>>>>
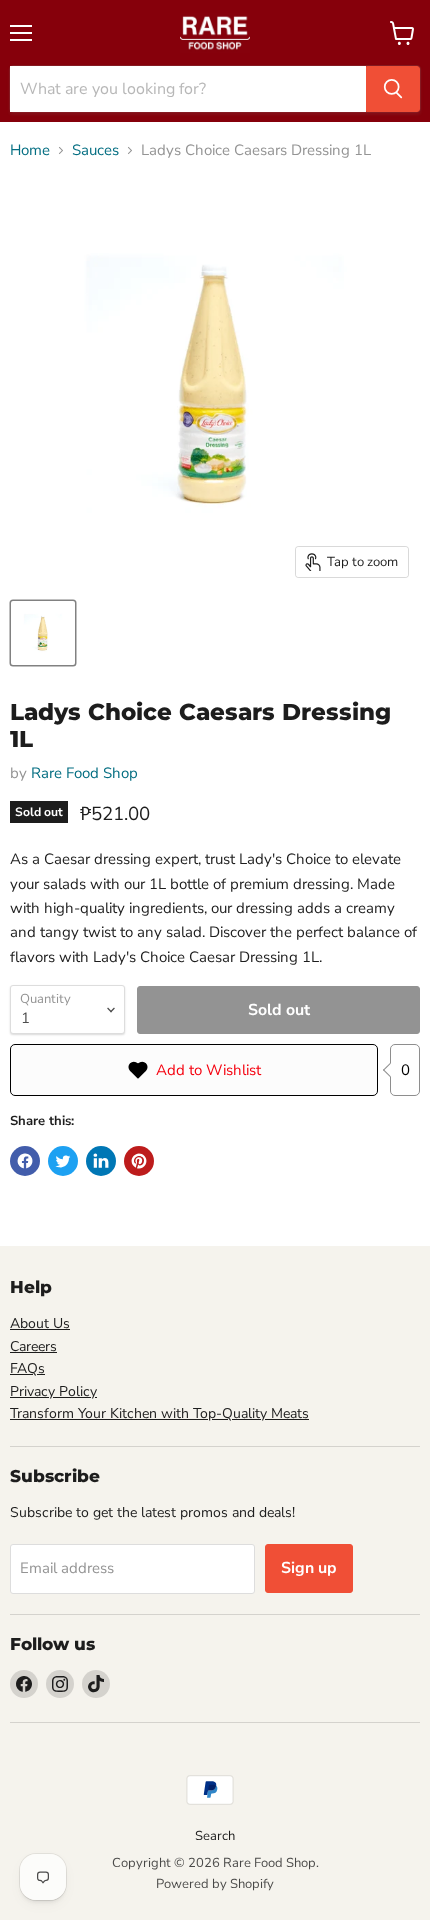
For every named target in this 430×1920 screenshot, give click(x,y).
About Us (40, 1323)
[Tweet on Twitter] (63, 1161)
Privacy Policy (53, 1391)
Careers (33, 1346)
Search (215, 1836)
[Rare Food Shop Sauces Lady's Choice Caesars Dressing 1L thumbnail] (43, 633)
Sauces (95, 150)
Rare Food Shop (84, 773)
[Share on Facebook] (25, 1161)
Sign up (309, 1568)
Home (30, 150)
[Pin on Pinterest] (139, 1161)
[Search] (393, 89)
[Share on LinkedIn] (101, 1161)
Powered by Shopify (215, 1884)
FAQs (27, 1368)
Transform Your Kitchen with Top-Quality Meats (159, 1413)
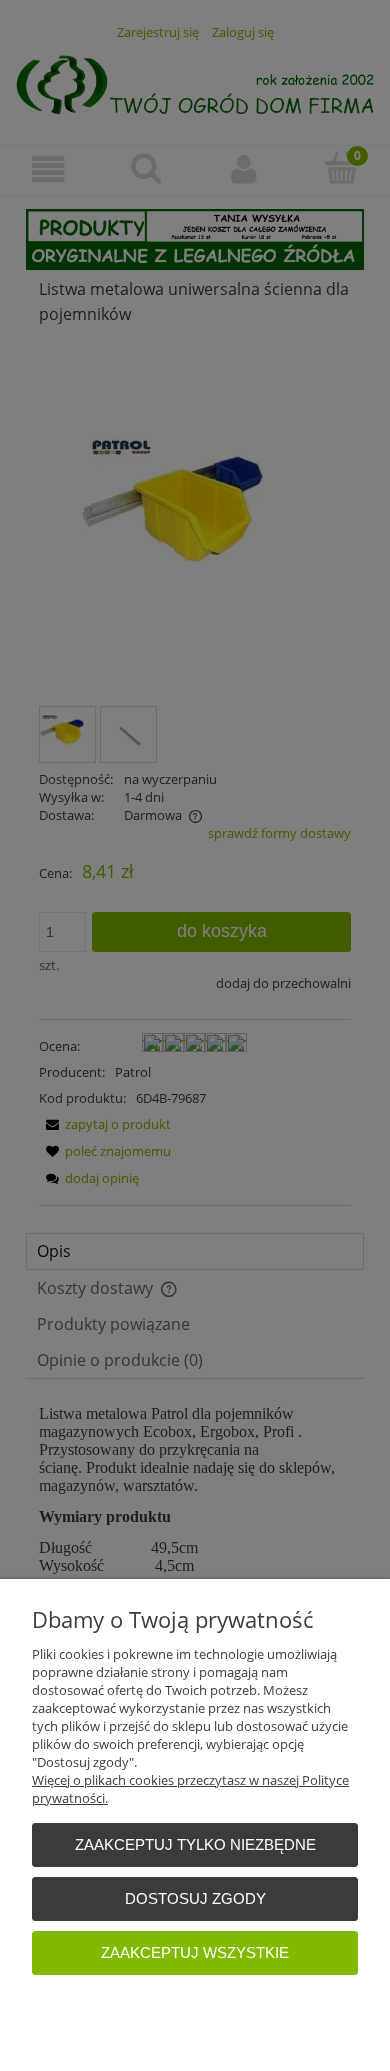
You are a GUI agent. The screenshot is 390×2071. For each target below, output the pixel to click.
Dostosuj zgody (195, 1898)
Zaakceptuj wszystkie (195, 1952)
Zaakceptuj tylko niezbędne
<<<<
* [Work instruction]:
A faithful, word-for-word version of the records above is needed, with no images in it.

* [Reply]:
For every named target in this 430×1920 screenshot, give click(x,y).
About Us (40, 1323)
[Tweet on Twitter] (63, 1161)
Privacy Policy (53, 1391)
Careers (33, 1346)
Search (215, 1836)
[Rare Food Shop Sauces Lady's Choice Caesars Dressing 1L thumbnail] (43, 633)
Sauces (95, 150)
Rare Food Shop (84, 773)
[Share on Facebook] (25, 1161)
Sign up (309, 1568)
Home (30, 150)
[Pin on Pinterest] (139, 1161)
[Search] (393, 89)
[Share on LinkedIn] (101, 1161)
Powered by Shopify (215, 1884)
FAQs (27, 1368)
Transform Your Kitchen with Top-Quality Meats (159, 1413)
You are a GUI agent. The screenshot is 390×2071. For each target below, output the pixel to click.
Dostosuj zgody (195, 1898)
Zaakceptuj wszystkie (195, 1952)
Zaakceptuj tylko niezbędne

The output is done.